K Wave Media has fully exited bitcoin and is redirecting hundreds of millions of dollars in planned financing into AI data centers and GPU computing, according to a June 30 SEC filing. The Nasdaq-listed Korean media company liquidated 88 bitcoin on April 29 to repay $6 million of debt, then sold its remaining holdings on May 6, taking its balance to zero.
That 88-coin stake was the symbolic July 2025 purchase that was supposed to anchor a treasury growing to 10,000 bitcoin under a plan built on up to $1 billion in financing, split between a $500 million Anson Funds convertible note and a $500 million Bitcoin Strategic Reserve standby equity facility. The June filing confirms what CoinDesk reported in May: roughly $485 million of that Anson capacity is being redirected into AI infrastructure rather than bitcoin.

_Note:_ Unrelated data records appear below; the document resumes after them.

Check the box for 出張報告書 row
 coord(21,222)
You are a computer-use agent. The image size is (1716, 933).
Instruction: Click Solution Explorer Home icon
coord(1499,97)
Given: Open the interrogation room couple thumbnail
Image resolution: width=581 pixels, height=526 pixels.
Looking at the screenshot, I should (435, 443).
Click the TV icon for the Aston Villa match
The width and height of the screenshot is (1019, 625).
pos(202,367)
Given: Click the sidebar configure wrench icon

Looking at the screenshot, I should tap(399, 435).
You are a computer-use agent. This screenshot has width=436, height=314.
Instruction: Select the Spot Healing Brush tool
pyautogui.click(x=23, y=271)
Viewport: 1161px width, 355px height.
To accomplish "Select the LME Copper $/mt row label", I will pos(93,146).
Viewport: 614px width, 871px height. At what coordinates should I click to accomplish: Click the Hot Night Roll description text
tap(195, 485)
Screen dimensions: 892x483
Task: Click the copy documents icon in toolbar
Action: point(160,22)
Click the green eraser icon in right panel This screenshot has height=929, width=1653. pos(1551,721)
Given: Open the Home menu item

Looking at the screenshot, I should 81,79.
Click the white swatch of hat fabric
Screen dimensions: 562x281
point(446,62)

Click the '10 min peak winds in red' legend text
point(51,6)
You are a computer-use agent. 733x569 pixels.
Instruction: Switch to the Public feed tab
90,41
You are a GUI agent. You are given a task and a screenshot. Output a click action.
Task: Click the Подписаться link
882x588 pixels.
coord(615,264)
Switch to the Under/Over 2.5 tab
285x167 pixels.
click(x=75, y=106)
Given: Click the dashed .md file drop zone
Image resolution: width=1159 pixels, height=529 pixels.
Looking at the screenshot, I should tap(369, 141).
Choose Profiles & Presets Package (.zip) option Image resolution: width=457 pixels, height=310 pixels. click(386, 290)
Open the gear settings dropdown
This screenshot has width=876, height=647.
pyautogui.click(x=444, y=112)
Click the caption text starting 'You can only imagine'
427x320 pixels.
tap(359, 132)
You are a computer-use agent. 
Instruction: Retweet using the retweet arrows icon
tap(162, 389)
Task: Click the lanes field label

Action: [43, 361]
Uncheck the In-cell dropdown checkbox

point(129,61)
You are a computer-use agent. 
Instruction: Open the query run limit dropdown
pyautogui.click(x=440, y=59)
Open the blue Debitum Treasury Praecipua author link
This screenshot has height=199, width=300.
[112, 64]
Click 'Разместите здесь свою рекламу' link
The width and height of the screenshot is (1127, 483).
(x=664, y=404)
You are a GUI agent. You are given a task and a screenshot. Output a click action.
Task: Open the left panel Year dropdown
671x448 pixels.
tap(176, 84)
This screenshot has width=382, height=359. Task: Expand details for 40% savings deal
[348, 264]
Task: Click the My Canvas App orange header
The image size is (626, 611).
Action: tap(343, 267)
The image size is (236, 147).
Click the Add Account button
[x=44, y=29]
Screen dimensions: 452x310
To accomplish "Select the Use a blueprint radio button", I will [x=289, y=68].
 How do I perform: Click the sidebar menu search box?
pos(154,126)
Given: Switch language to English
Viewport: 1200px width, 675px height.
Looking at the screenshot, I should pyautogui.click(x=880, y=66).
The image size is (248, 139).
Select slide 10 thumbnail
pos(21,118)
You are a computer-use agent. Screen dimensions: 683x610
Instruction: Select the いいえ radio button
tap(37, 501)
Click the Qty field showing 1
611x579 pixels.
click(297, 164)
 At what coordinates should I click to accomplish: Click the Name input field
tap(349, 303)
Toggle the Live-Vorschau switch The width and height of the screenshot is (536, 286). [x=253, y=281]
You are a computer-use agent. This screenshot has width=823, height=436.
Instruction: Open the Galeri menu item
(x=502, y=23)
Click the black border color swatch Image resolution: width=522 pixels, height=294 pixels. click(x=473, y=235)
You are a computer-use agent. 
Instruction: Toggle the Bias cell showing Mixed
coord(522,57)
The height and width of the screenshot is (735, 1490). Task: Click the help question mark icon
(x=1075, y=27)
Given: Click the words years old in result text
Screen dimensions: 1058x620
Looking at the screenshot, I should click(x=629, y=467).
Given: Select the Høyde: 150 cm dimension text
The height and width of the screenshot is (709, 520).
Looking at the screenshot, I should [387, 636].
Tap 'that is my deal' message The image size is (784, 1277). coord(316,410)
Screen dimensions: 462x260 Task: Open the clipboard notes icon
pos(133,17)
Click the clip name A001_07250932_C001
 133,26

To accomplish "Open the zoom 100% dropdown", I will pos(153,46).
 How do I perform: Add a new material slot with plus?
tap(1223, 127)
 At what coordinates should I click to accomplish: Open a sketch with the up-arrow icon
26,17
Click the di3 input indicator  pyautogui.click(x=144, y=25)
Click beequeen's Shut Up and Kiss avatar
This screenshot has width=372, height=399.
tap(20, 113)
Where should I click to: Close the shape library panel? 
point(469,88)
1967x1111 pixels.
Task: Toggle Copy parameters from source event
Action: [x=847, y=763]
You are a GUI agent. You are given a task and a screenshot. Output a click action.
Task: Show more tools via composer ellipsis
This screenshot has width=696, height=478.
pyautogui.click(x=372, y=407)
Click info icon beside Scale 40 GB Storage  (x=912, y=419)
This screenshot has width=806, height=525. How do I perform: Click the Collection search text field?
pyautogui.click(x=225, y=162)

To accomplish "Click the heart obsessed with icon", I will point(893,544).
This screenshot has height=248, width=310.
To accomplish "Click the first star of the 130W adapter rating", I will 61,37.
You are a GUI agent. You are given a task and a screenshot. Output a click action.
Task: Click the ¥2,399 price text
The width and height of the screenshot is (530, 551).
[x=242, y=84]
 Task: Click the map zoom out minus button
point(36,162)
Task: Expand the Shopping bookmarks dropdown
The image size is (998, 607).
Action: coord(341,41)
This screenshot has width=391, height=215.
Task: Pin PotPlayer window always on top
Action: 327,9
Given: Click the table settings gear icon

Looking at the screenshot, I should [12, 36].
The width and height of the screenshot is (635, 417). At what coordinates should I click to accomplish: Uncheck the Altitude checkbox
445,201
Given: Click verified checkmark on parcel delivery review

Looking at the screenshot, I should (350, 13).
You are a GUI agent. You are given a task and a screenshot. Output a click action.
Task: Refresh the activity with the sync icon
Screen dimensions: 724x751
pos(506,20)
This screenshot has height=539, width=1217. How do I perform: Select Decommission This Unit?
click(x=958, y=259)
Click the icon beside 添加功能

K Wave filed a shelf registration to raise up to $250 million, but a smaller-company rule caps what it can actually sell while its public float stays under $75 million, making the figure a ceiling rather than a sum it can draw at will.
Why it matters
The exit completes the unwind of K Wave's Saylor-style treasury experiment within less than a year. The company is planning to sell its main entertainment subsidiary to cut about $48 million of debt and rebrand as Talivar Technologies, while shares closed near 16 cents on June 29. Nasdaq has warned K Wave twice in 2026 that it no longer meets listing rules, in January for trading below $1 and again in June because publicly held shares sit below the $15 million minimum, putting a reverse stock split on the table.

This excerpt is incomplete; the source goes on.